By Stuart Condie

SYDNEY--Treasury Wine Estates Ltd. expects full-year earnings to fall by as much as 20% due to the impacts of the coronavirus on sales.

The Australia-listed producer said Thursday it believes earnings before interest, tax and other items--or Ebits--for the 12 months to June 30 will be between 530 million and 540 million Australian dollars ($US370.0 million-US$377.0 million). Treasury Wine reported FY 2019 Ebits of A$662.7 million.

Its Americas business has been hit hardest, Treasury Wine said in a filing to the Australian Securities Exchange, with a 37% fall in Ebits. Australian and New Zealand Ebits fell by 16%, Europe, the Middle East and Africa by 18%, and Asia by 14%.

Nonetheless, the company said its strong liquidity position, with cash on hand of approximately A$448 million and undrawn committed debt facilities of A920 million, supported its long-term dividend policy of paying out 55%-70% of net profit.

The company in February reported a first-half net profit of A$211.4 million.

With drought and summer bushfires having affected the Australian wine industry, Treasury Wine said extreme heat had hit volumes and raised costs for its 2020 Australian vintage. Total intake was approximately 30% lower on-year, it said.

Treasury said it still believed a demerger of its Penfolds premium brand could create value, with a demerger by the end of the 2021 calendar year among its options.
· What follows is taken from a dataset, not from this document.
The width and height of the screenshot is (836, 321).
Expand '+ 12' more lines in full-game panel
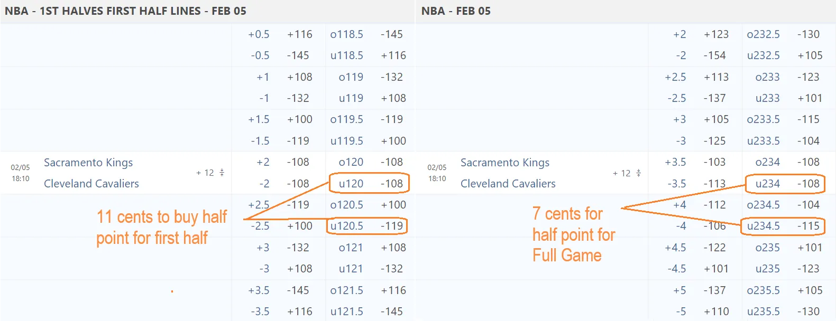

It added it had completed operating model and organization structure changes in the U.S., which are expected to deliver annualized cost savings of at least A$35 million in fiscal 2021. The potential divestiture of certain U.S. wine brands and assets, as well as a supply chain restructure, are being considered, it said.

Treasury Wine shares last traded at A$11.28, down 31% in 2020.